Data excerpts:

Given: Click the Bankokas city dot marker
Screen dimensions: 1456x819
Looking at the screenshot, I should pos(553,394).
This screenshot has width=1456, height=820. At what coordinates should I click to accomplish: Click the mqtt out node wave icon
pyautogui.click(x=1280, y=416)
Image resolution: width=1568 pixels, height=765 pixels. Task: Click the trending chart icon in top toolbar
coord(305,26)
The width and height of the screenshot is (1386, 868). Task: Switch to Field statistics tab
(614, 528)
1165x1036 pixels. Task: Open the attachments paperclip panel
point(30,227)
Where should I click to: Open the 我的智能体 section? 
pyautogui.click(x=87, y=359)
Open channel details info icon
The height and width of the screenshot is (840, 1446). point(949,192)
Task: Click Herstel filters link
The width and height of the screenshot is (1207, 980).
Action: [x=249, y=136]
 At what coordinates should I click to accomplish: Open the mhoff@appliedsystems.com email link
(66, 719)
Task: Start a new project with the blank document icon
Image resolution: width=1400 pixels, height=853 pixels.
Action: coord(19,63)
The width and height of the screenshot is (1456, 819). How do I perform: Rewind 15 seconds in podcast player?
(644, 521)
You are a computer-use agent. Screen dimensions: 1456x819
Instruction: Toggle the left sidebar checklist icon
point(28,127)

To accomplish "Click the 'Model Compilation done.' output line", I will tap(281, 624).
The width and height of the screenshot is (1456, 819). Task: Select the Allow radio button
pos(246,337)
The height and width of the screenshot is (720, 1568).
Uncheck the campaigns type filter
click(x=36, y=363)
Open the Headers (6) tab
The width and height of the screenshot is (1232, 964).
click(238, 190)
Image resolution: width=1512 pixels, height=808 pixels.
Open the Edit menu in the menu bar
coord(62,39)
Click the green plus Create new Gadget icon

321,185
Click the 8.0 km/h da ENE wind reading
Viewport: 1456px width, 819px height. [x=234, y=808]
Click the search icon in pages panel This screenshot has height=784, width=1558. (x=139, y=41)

◆ EXERCISE BRIEF
Nothing is to be left out, and every entry is to be transcribed exactly.

◆ ANSWER FOR THE TASK
Given: Click the Bankokas city dot marker
Screen dimensions: 1456x819
Looking at the screenshot, I should pos(553,394).
This screenshot has width=1456, height=820. At what coordinates should I click to accomplish: Click the mqtt out node wave icon
pyautogui.click(x=1280, y=416)
Image resolution: width=1568 pixels, height=765 pixels. Task: Click the trending chart icon in top toolbar
coord(305,26)
The width and height of the screenshot is (1386, 868). Task: Switch to Field statistics tab
(614, 528)
1165x1036 pixels. Task: Open the attachments paperclip panel
point(30,227)
Where should I click to: Open the 我的智能体 section? 
pyautogui.click(x=87, y=359)
Open channel details info icon
The height and width of the screenshot is (840, 1446). point(949,192)
Task: Click Herstel filters link
The width and height of the screenshot is (1207, 980).
Action: [x=249, y=136]
 At what coordinates should I click to accomplish: Open the mhoff@appliedsystems.com email link
(66, 719)
Task: Start a new project with the blank document icon
Image resolution: width=1400 pixels, height=853 pixels.
Action: coord(19,63)
The width and height of the screenshot is (1456, 819). How do I perform: Rewind 15 seconds in podcast player?
(644, 521)
You are a computer-use agent. Screen dimensions: 1456x819
Instruction: Toggle the left sidebar checklist icon
point(28,127)

To accomplish "Click the 'Model Compilation done.' output line", I will tap(281, 624).
The width and height of the screenshot is (1456, 819). Task: Select the Allow radio button
pos(246,337)
The height and width of the screenshot is (720, 1568).
Uncheck the campaigns type filter
click(x=36, y=363)
Open the Headers (6) tab
The width and height of the screenshot is (1232, 964).
click(238, 190)
Image resolution: width=1512 pixels, height=808 pixels.
Open the Edit menu in the menu bar
coord(62,39)
Click the green plus Create new Gadget icon

321,185
Click the 8.0 km/h da ENE wind reading
Viewport: 1456px width, 819px height. [x=234, y=808]
Click the search icon in pages panel This screenshot has height=784, width=1558. (x=139, y=41)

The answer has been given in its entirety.